S.M_Emamian picture S.M_Emamian · Dec 28, 2014 · Viewed 9.5k times · Source

I would like to make a delay(10 min) for user then after it, user can edit something.

to do this,I created a setAlarm function :

public void setAlarm(Context context,int user,int time) {
   AlarmManager am = (AlarmManager) context.getSystemService(Context.ALARM_SERVICE);
   Intent intent = new Intent(context, sef_time.class);
   intent.putExtra(ONE_TIME, Boolean.FALSE);
   PendingIntent pi = PendingIntent.getBroadcast(context, 0, intent, 0);
   am.set(AlarmManager.RTC, 1000*60*time , pi); 
}

everything works fine, but my alarm manager has a delay. for example:

setAlarm(.....,int 10);

It has a delay : 00:10:03 second or 00:10:10 second 00:10:20 second !

where is my wrong ?

Answer

Assaf Gamliel picture Assaf Gamliel · Dec 28, 2014

As you can see here:

Beginning in API 19, the trigger time passed to this method is treated as inexact: the alarm will not be delivered before this time, but may be deferred and delivered some time later. The OS will use this policy in order to "batch" alarms together across the entire system, minimizing the number of times the device needs to "wake up" and minimizing battery use. In general, alarms scheduled in the near future will not be deferred as long as alarms scheduled far in the future.

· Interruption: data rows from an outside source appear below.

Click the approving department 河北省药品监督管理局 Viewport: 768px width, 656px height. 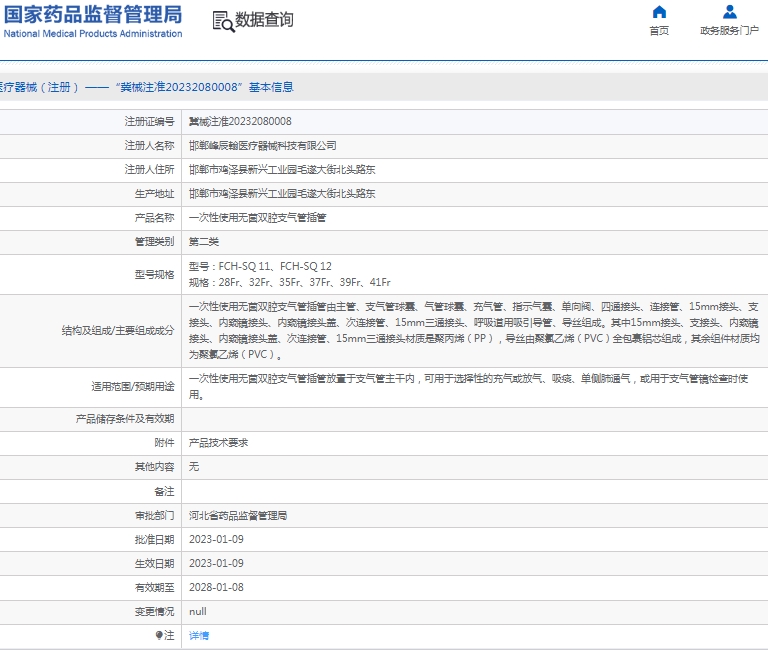tap(237, 515)
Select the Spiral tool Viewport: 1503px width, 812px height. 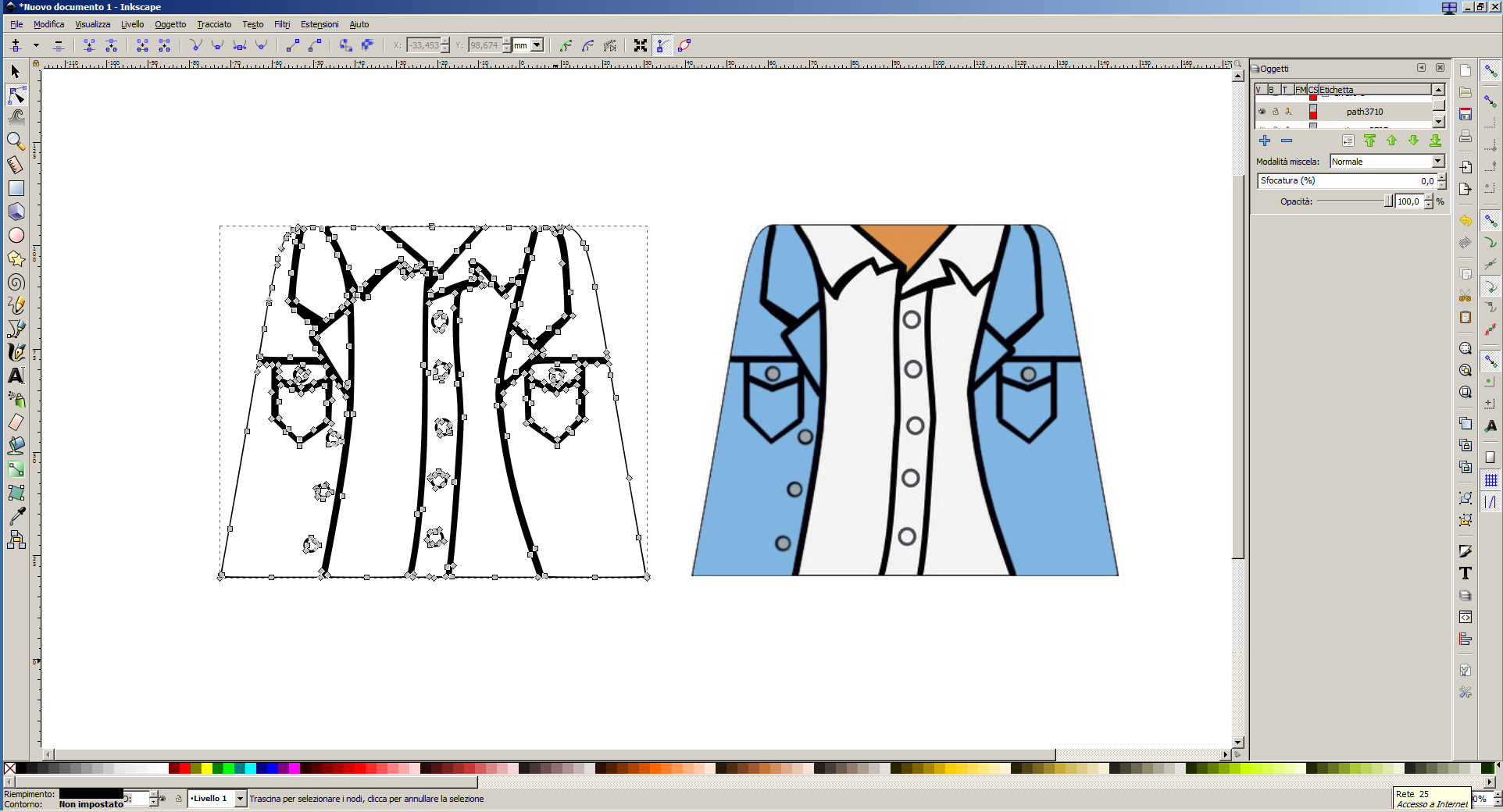(16, 282)
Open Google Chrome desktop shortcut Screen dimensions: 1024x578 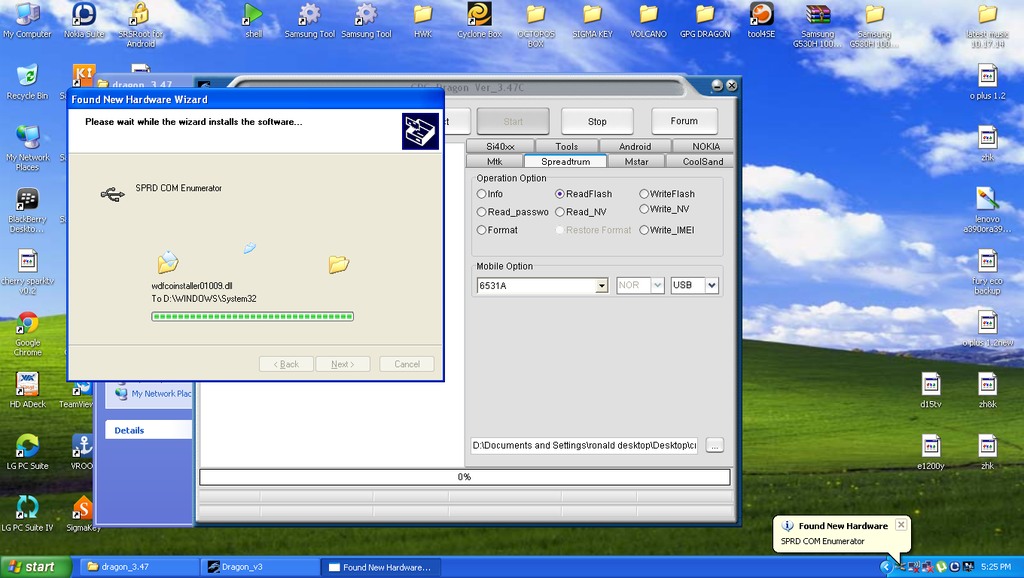click(27, 324)

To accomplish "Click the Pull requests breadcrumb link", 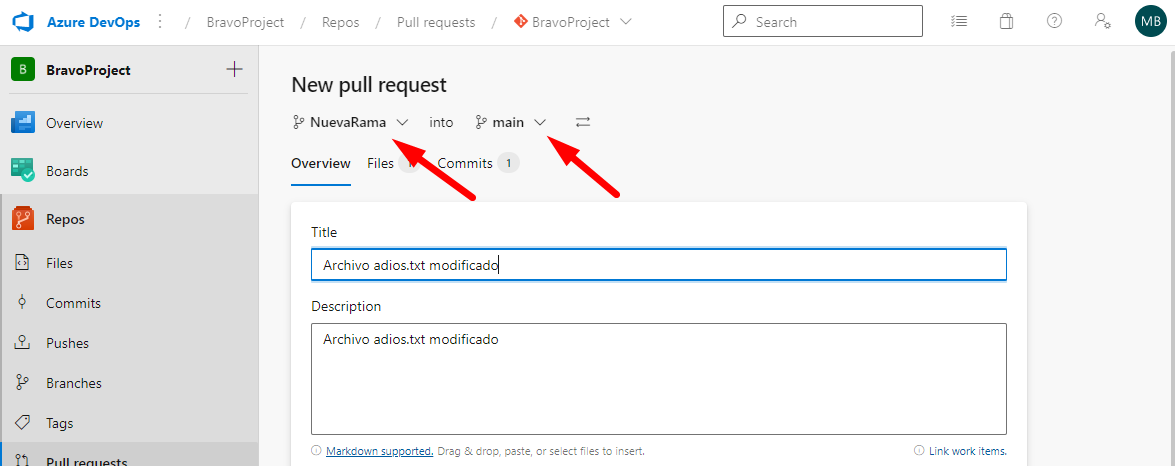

With the new batching policy, delivery ordering guarantees are not as strong as they were previously. If the application sets multiple alarms, it is possible that these alarms' actual delivery ordering may not match the order of their requested delivery times. If your application has strong ordering requirements there are other APIs that you can use to get the necessary behavior; see setWindow(int, long, long, PendingIntent) and setExact(int, long, PendingIntent).

Applications whose targetSdkVersion is before API 19 will continue to get the previous alarm behavior: all of their scheduled alarms will be treated as exact.

If it's very important that the alarm be exact, use setExact (When the device's SDK is 19 or above).